Zeng Xue, Yang Zu-Jun, Li Guang-Rong, Lei Meng-Ping, Liu Cheng, Jia Ju-Qing, Ren Zheng-Long
School of Life Science and Technology, University of Electronic Science and Technology of China, Chengdu 610054, China.
Yi Chuan. 2008 Aug;30(8):1056-62. doi: 10.3724/sp.j.1005.2008.01056.

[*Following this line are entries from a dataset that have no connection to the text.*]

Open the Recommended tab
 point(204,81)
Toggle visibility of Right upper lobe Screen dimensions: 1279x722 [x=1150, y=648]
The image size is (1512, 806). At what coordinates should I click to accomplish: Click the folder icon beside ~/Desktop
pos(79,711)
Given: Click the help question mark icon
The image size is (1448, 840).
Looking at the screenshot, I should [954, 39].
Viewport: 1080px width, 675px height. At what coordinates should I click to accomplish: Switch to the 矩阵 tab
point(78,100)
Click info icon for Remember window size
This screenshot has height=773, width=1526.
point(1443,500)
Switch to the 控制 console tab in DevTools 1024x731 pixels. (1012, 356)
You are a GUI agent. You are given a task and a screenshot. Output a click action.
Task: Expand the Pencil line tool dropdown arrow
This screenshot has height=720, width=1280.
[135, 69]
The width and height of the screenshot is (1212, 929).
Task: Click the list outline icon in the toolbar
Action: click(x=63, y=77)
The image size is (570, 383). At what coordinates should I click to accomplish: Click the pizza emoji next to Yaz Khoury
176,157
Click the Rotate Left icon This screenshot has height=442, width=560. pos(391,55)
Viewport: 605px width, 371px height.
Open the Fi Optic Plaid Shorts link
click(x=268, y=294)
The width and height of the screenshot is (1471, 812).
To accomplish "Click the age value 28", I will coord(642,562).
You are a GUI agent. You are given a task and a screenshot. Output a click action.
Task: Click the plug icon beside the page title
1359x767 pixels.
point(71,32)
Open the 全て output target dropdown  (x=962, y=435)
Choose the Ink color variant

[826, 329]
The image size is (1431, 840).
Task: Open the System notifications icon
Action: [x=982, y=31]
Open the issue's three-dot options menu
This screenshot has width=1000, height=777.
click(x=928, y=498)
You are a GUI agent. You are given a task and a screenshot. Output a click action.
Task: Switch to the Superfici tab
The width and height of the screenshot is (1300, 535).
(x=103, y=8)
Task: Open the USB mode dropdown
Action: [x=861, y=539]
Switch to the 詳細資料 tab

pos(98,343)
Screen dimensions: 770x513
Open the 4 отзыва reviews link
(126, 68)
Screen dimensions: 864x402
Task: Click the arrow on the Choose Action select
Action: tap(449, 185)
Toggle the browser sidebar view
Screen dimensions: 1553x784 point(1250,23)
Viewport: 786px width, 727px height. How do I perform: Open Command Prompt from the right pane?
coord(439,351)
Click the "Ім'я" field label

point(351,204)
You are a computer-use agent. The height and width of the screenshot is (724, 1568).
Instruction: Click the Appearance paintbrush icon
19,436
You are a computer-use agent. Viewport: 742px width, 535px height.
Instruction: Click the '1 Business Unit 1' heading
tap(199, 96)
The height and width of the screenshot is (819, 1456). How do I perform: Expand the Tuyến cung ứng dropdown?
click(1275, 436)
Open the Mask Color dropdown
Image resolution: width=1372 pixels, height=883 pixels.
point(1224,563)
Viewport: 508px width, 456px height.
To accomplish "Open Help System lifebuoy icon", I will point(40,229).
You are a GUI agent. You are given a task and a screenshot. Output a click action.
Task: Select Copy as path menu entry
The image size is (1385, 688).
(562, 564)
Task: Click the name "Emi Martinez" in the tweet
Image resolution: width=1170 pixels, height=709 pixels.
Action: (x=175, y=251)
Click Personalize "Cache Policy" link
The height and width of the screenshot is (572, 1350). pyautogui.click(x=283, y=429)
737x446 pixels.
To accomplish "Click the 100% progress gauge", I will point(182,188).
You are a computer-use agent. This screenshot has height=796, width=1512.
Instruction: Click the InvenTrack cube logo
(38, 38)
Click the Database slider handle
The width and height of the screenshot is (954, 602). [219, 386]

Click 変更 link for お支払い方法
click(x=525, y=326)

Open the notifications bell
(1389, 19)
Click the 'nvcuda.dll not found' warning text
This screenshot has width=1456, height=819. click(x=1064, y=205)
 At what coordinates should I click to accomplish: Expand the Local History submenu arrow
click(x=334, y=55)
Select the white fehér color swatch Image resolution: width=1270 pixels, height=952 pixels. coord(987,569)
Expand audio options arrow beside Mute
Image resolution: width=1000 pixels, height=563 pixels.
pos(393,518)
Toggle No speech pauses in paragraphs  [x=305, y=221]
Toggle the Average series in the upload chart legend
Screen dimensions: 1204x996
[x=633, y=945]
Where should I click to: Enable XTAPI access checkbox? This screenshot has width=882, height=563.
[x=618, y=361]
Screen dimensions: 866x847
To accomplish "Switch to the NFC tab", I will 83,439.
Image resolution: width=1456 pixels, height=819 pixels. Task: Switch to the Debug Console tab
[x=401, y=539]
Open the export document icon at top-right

Genome in situ hybridization (GISH) analysis of wheat-Secale africanum amphiploid revealed that the S. africanum genome displayed significant divergence to the Secale cereale genome. It is thus valuable to deploy genes from S. africanum. We performed the PCR analysis on S. africanum, wheat-S. afticanum amphiploid, T. eastivum cv. Anyuepaideng and other genetic stocks by 100 ISSR primers. A specific segment of 561 bp, named pSaUBC815561, was obtained from S. africanum using primer UBC815. This segment was not amplified from the control wheat lines. Primer UBC815 also am-plified fragments from wild species of genus Secale, including S. vavilovii, S. sylvestre, and other cultivated ryes. Based on the sequence of pSaUBC815561, a pair of special primers U815-F and U815-R was designed and was used to amplify the DNA of wheat related species in Triticeae aimed at validating the specificity of pSaUBC815561. PCR analysis indicated that this specific DNA fragment was amplified not only from a set of Chinese Spring wheat-Imperial rye chromosome addition lines but also from certain wheat-rye introgression lines. Therefore, pSaUBC815561 can be used as a specific marker for detection of chromosomes of Secale genome in wheat.
对小麦-非洲黑麦双二倍体进行基因组原位杂交(GISH)分析表明,非洲黑麦基因组与黑麦基因组存在显著差异。因此,利用非洲黑麦的基因具有重要价值。我们用100条ISSR引物对非洲黑麦、小麦-非洲黑麦双二倍体、普通小麦品种安岳矮登等遗传材料进行了PCR分析。使用引物UBC815从非洲黑麦中获得了一个561 bp的特异性片段,命名为pSaUBC815561。对照小麦品系未扩增出该片段。引物UBC815还从黑麦属的野生种,包括瓦维洛夫黑麦、森林黑麦和其他栽培黑麦中扩增出片段。根据pSaUBC815561的序列,设计了一对特异性引物U815-F和U815-R,用于扩增小麦族中小麦近缘种的DNA,以验证pSaUBC815561的特异性。PCR分析表明,这个特异性DNA片段不仅能从一套中国春小麦-帝王黑麦染色体附加系中扩增出来,也能从某些小麦-黑麦渐渗系中扩增出来。因此,pSaUBC815561可作为检测小麦中黑麦基因组染色体的特异性标记。